It seems to me that you're doing the right thing. And you're also quite aware of your symptoms and side-effects from past experiences, so trust yourself as anyone else on here can only really speculate.
Unfortunately you have to experiment a little. Why do you split your t3 at 4 times throughout the day? I would personally try lowering the T3 dose while adding the t4 and not waiting a week. In the meantime you can monitor your symptoms and if you feel more under medicated you can add some t3 back in. T3 only stays in the blood for 8 or so hours, and in the cells for a couple days. This is just my personal opinion, I'm not a doctor. You need to trust yourself in the end. I'm just thinking I'd rather be under medicated for a couple days than over medicated. And by doing this little "experiment" it might help you gauge where you are with your dosage needs.

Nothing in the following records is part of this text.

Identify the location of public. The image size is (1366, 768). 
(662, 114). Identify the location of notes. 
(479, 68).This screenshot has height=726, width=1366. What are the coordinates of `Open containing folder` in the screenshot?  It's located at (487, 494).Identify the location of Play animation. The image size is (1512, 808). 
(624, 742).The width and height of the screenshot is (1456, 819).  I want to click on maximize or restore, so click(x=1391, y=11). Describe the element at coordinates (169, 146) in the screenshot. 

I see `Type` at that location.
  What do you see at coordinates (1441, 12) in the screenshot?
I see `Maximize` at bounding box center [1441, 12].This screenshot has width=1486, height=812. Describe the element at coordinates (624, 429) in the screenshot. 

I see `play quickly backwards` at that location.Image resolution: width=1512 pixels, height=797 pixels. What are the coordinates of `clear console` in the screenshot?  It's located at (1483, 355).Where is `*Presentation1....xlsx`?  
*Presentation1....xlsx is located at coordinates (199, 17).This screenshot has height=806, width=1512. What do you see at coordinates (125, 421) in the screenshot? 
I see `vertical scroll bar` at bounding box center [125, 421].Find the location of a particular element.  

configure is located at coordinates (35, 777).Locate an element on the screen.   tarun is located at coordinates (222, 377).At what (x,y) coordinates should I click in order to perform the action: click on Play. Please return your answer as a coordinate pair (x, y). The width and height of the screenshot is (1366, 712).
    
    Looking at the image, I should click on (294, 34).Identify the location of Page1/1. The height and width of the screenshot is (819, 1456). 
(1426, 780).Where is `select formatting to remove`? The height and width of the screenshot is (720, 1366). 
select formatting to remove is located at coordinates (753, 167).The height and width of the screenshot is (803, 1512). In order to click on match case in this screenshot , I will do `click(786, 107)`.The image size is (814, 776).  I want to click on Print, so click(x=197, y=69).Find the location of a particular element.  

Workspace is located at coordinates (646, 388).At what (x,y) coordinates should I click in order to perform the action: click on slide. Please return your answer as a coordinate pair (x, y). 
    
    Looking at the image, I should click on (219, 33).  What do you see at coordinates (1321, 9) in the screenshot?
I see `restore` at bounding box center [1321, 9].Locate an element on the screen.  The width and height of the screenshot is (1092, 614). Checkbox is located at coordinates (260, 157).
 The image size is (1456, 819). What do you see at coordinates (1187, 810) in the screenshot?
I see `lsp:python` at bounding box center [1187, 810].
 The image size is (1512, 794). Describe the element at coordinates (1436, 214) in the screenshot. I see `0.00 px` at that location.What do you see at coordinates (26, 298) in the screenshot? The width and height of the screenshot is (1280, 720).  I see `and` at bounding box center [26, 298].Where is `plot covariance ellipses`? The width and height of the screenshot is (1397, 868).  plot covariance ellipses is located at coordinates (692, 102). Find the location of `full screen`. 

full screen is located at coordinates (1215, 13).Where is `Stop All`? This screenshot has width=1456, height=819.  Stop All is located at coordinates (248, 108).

yeh you're right, it's a learning curve and no one gets it right first time. if they do they're bloody lucky
I followed stop the thyroid madness a lot when i was first diagnosed which is why i tried NDT quite early on. this is the advice on the T3 dosing stopthethyroidmadness.com/d...
so i currently take 31.25mcg when i wake up, 25mcg at midday, 18.75mcg at 4pm then 6.25 at 8pm. my specialist was ok with this but he prefers all at once in the morning which can push the T3 through the cells which is useful for people who are resistant but he didnt make it a must do for me. I'm worried about feeling massively over medicated and just like i did when i was on NDT. i am thinking of just splitting it into 2 now - am & midday. it's worked for me so far, i don't really know any different though as I've never taken it all in the morn.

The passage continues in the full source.